Later this autumn the Commission will also propose some additional quotas, the so-called ‘quota top-ups’, for the fisheries that fall under the landing obligation in 2017. These extra quotas are granted on account of the fact that fishermen can no longer discard the fish caught unintentionally but have to land it. The allowed quota is therefore increased to facilitate the transition to the new system of no discards. The exact top-ups per fishery will be determined on the basis of scientific advice expected in mid-November and of the quantities that need to be landed according to the regional discard plans.

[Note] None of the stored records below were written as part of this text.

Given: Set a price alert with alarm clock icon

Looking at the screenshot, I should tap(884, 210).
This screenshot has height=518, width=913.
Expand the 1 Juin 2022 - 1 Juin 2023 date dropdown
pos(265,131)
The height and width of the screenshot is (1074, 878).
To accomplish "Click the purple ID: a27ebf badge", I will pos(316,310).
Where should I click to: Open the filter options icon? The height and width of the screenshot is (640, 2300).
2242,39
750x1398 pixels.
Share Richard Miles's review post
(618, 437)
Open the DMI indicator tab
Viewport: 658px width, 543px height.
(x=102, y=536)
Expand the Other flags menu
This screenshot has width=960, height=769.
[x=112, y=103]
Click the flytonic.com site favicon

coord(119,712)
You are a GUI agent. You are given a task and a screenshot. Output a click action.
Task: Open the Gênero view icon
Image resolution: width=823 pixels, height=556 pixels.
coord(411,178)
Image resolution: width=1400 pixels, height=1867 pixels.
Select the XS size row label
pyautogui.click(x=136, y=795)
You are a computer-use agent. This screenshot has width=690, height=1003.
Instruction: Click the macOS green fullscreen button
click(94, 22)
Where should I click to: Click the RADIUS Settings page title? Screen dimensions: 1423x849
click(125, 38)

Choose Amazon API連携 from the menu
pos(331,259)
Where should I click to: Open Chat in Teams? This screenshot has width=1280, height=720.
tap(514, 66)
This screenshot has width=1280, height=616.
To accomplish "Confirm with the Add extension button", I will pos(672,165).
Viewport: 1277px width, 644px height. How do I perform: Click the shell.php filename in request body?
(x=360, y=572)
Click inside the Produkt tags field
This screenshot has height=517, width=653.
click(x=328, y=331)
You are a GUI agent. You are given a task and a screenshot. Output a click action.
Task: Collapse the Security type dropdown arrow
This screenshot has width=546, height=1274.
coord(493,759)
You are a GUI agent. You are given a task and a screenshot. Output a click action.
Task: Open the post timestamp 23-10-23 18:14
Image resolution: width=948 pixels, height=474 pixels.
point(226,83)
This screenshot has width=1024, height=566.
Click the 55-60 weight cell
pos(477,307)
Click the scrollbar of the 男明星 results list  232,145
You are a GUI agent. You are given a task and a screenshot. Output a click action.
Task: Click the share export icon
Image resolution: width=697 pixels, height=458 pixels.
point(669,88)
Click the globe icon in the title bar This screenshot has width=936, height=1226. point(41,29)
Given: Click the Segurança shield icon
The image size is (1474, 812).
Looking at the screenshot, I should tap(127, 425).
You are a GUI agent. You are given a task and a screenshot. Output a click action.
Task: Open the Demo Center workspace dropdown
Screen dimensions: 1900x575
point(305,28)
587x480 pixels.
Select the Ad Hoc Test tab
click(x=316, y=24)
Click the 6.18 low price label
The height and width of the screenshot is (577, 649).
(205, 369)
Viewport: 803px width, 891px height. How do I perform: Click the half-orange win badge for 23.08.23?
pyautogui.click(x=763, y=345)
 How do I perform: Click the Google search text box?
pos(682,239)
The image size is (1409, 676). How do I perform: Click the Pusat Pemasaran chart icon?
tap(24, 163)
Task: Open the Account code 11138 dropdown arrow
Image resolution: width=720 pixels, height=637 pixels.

The proposal covers stocks managed by the EU alone and stocks managed with third countries, such as Norway, or through Regional Fisheries Management Organisations (RFMOs) across the world’s oceans. International negotiations for many of the stocks concerned are still ongoing and some stocks are awaiting scientific advice. For these, the figures will be included at a later stage, once the negotiations with third countries and within RFMOs have taken place.
The current proposal will be submitted for discussion and adoption by the Ministers of the Member States at the Fisheries Council in December, to be applied as from 1 January 2017.
Details of the Proposal
The Commission’s objective, under the reformed Common Fisheries Policy, is to have all stocks fished sustainably by respecting the Maximum Sustainable Yield of a fishery. Fishing at Maximum Sustainable Yield (MSY) levels allows the fishing industry to take the highest amount of fish from the sea while keeping fish stocks healthy. The Commission proposes maximum fishing levels on the basis of scientific advice received from the International Council for the Exploration of the Sea (ICES). This year, ICES advice was given for 34 stocks.
* Stocks at sustainable levels
For some EU stocks already at MSY, such as anglerfish in Southern Waters, common sole in the Skagerrak/Kattegat and sole in the Western Channel, the Commission proposes to raise the TACs. Increases are also proposed for Norway lobster in the Kattegat/Skagerrak, horse mackerel in Atlantic Iberian waters and haddock in the Irish Sea and Celtic Sea. The continued growth of the Northern hake stock also justifies a new substantial increase in the TAC.
* Stocks fished unsustainably
At the same time, some stocks still give reasons for concern – for example cod stocks continue to decline in West of Ireland, in the Celtic Sea, in the Bay of Biscay and in Atlantic Iberian Waters. Sole in the Irish Sea is very vulnerable. The advice for whiting in the West of Scotland is for zero catches and decreases are proposed for megrims and pollack in the Celtic and Irish seas. In the Kattegat a reduction for plaice is proposed.
* The scientific advice for sea bass is also very alarming. The Commission has included in its proposal actions for managing sea bass in 2017. These management measures would allow some fishing possibilities to the small-scale fishermen that depend on this stock, but take into account that ICES advises to cut the overall landings of sea bass.
* Stocks for which scientific data are lacking
For cases where data are not sufficient to properly estimate the stock’s size, the Commission proposal follows the advice of ICES, i.e. cuts or increases of a maximum of 20%. Following a common statement in 2012, 26 data-limited stocks were set at a lower TAC but maintained for 5 years. For 2 of these stocks, updated scientific advice demonstrates that the stocks have declined further and an additional TAC reduction is now needed. This concerns sprat in the Channel and plaice in the Celtic sea and South-West of Ireland.